Using observations from NASA's Transiting Exoplanet Survey Satellite (TESS), an international team of astronomers has discovered a trio of hot worlds larger than Earth orbiting a much younger version of our Sun called TOI 451, which resides in the recently discovered Pisces-Eridanus stream.
The Pisces-Eridanus stream is a collection of stars less than 3% the age of our solar system that stretches across one-third of the sky. The researchers believe that the newly discovered planetary system, detailed in The Astronomical Journal, helps in the study of growing planets.
The planets were discovered in images taken by NASA's Transiting Exoplanet Survey Satellite (TESS) between October and December 2018. It shows that TOI 451 likely has two distant stellar companions circling each other far beyond the planets.
Follow-up studies included observations made in 2019 and 2020 using NASA's Spitzer Space Telescope, which has since been retired, as well as many ground-based facilities. Archival infrared data from NASA's Near-Earth Object Wide-Field Infrared Survey Explorer (NEOWISE) satellite suggests the system retains a cool disk of dust and rocky debris.
Testing new theories
Lead researcher Elisabeth Newton, Assistant Professor at Dartmouth College in Hanover, New Hampshire, said, "It's only 120 million years old and just 400 light-years away, allowing detailed observations of this young planetary system... and they make especially promising targets for testing theories about how planetary atmospheres evolve."

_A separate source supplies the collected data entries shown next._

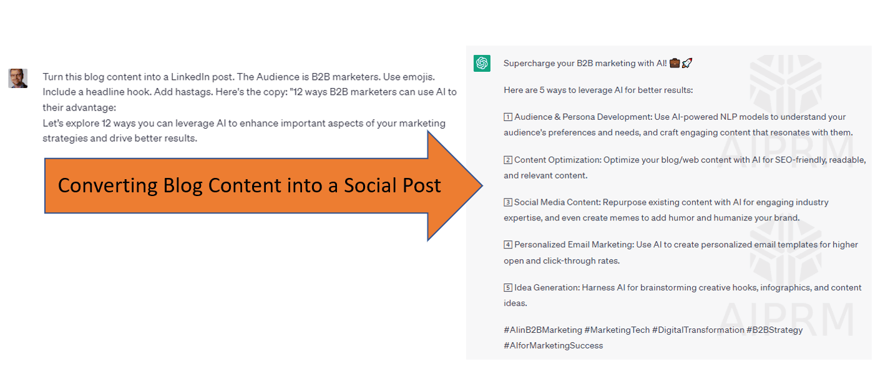Viewport: 878px width, 369px height.
Task: Select the numbered icon beside Audience & Persona Development
Action: [507, 117]
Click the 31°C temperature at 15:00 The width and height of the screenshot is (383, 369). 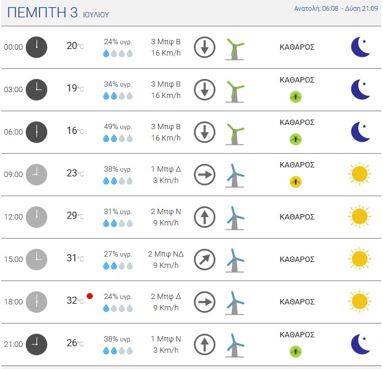(x=75, y=258)
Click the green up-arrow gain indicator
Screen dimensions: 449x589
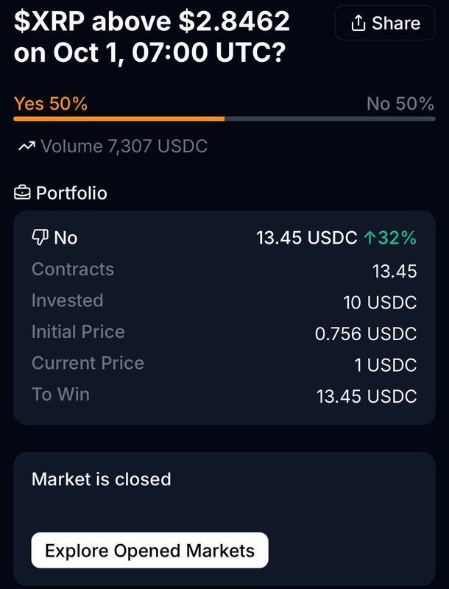370,237
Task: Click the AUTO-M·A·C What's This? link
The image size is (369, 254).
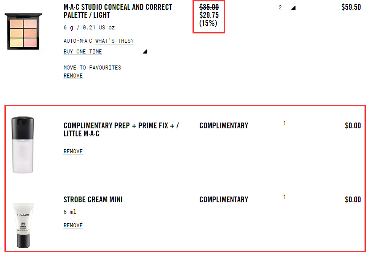Action: tap(98, 41)
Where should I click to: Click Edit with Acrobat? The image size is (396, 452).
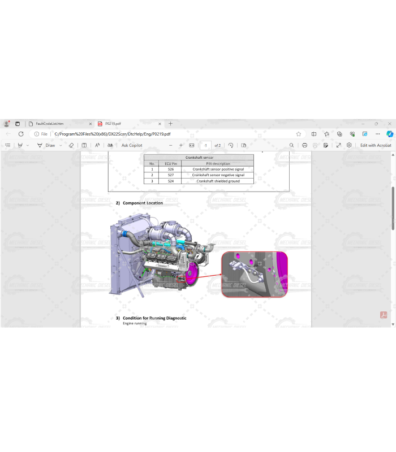(x=376, y=145)
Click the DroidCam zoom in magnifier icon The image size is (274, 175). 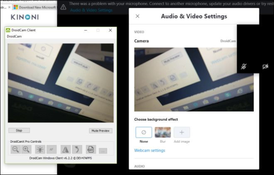(26, 150)
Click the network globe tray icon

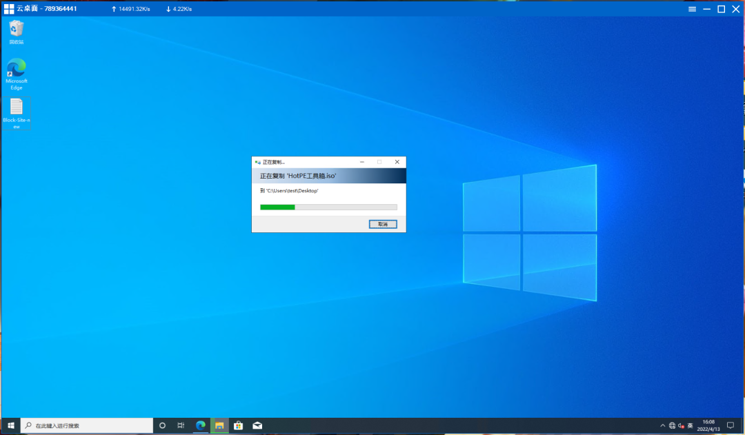click(x=672, y=425)
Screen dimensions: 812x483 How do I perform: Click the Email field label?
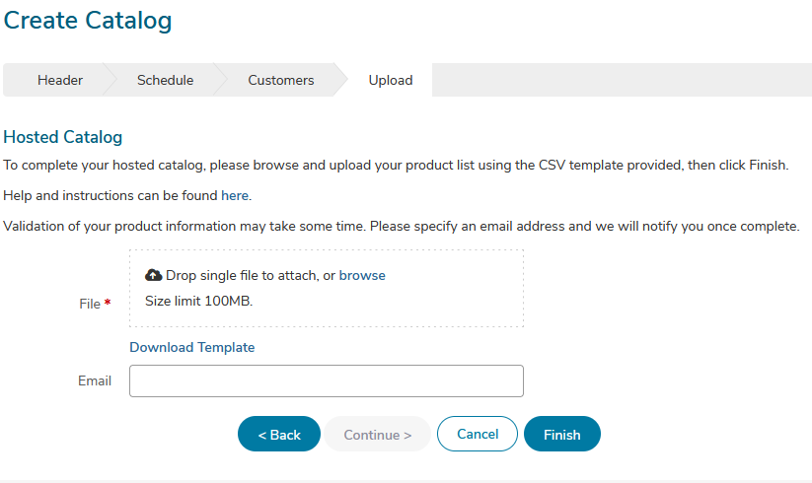95,381
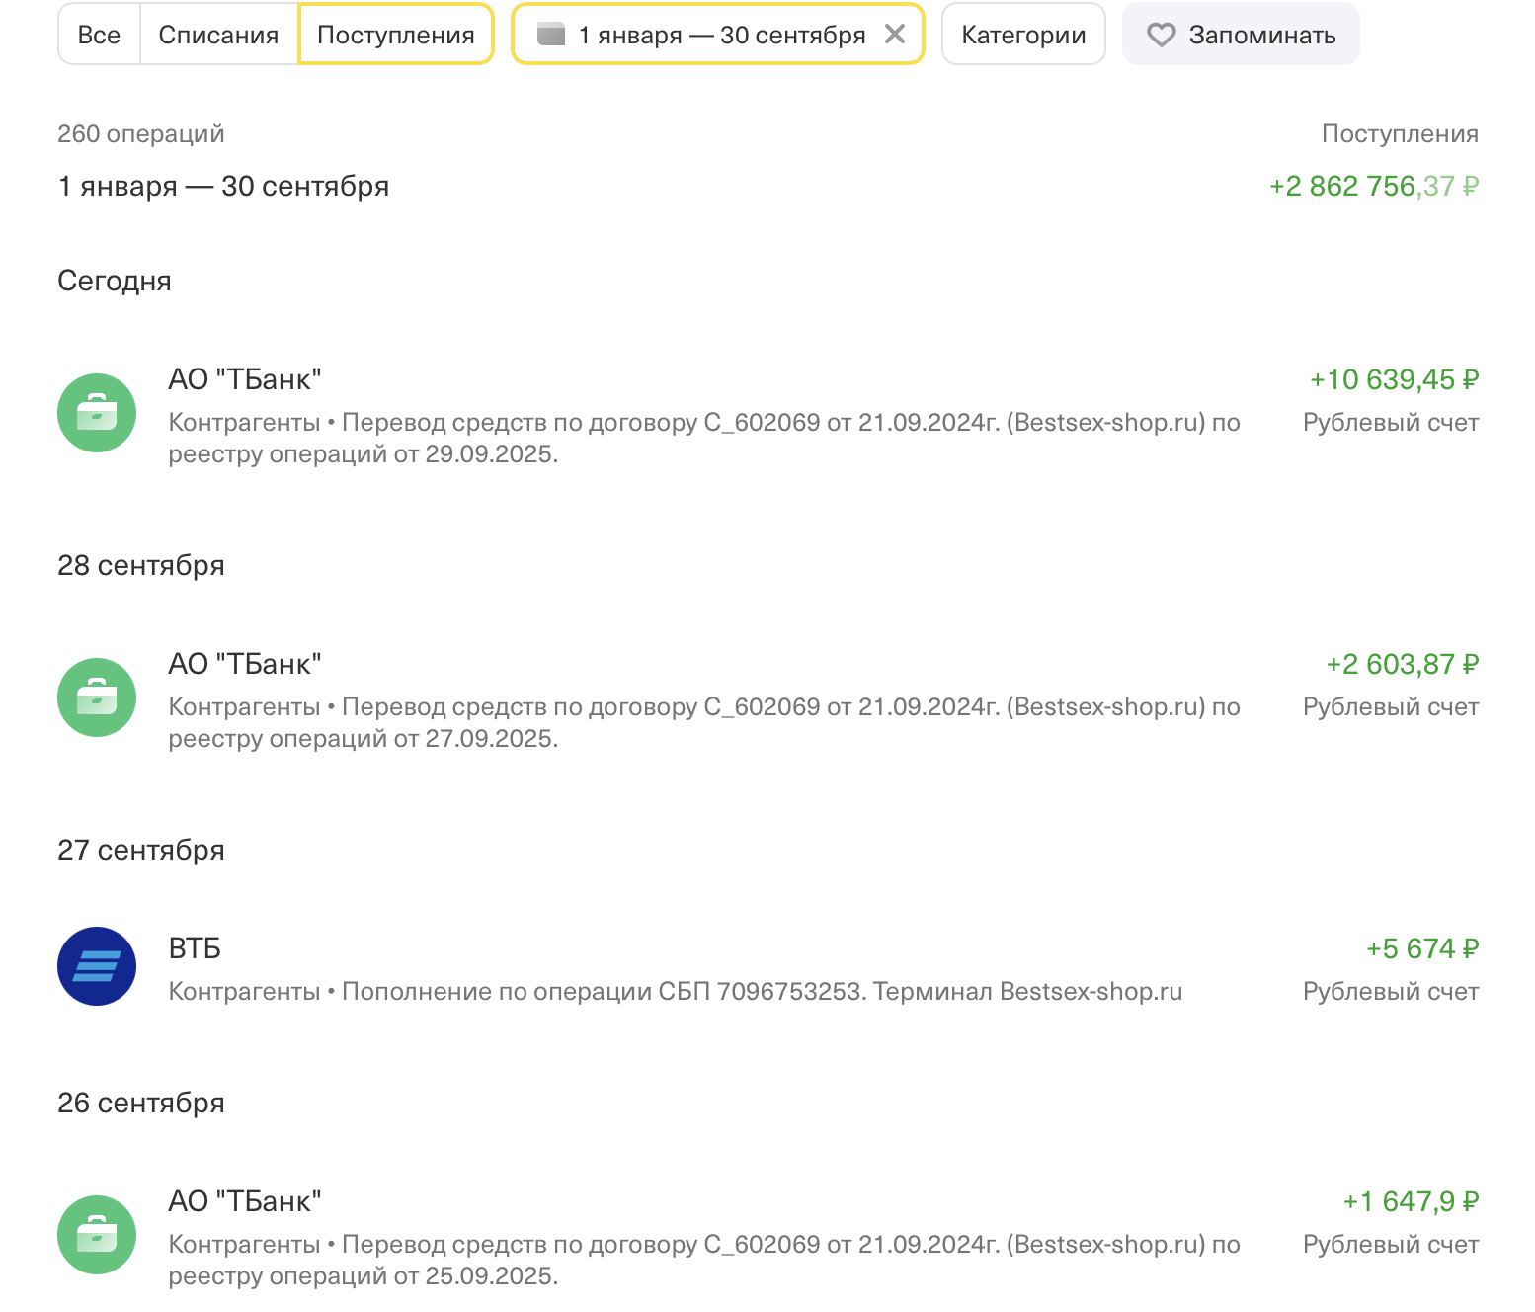Screen dimensions: 1535x1312
Task: Click the calendar icon in date filter
Action: (x=550, y=36)
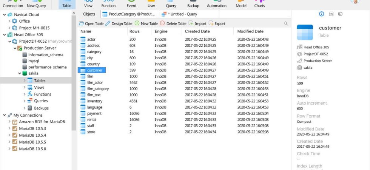Click the Model toolbar icon
Screen dimensions: 370x170
coord(241,4)
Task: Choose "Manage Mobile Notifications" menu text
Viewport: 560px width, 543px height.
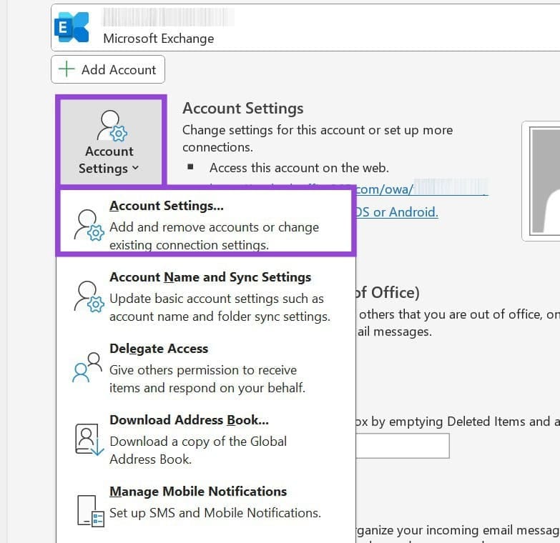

The young star TOI 451, better known to astronomers as CD-38 1467, lies about 400 light-years away in the constellation Eridanus. It has 95 per cent of our Sun's mass, but it is 12 per cent smaller, slightly cooler, and emits 35 per cent less energy. TOI 451 rotates every 5.1 days, which is more than five times faster than the Sun. TOI 451b orbits every 1.9 days, is about 1.9 times Earth's size, and its estimated mass ranges from two to 12 times Earth's.
Hot and inhospitable
However, even TOI 451's most distant planet orbits three times closer than Mercury ever approaches to the Sun, so all of these worlds are quite hot and inhospitable with temperature estimates ranging from about 1,200 degrees Celsius inside and about 450 degrees C outside.
"By measuring starlight penetrating a planet's atmosphere at different wavelengths, we can infer its chemical composition and the presence of clouds or high-altitude hazes," said Elisa Quintana, an astrophysicist at NASA's Goddard Space Flight Center in Greenbelt, Maryland. "TOI 451's planets offer excellent targets for such studies with Hubble and the upcoming James Webb Space Telescope."
Observations from WISE show that the system is unusually bright in infrared light, which is invisible to human eyes, at wavelengths of 12 and 24 micrometers. This suggests the presence of a debris disk, where rocky asteroid-like bodies collide and grind themselves to dust.
The researchers also investigated a faint neighboring star that appears about two pixels away from TOI 451 in TESS images. Based on Gaia data, Newton's team determined this star to be a gravitationally bound companion located so far from TOI 451 that its light takes 27 days to get there. In fact, the researchers think the companion is likely a binary system of two M-type dwarf stars, each with about 45% of the Sun's mass and emitting only 2% of its energy.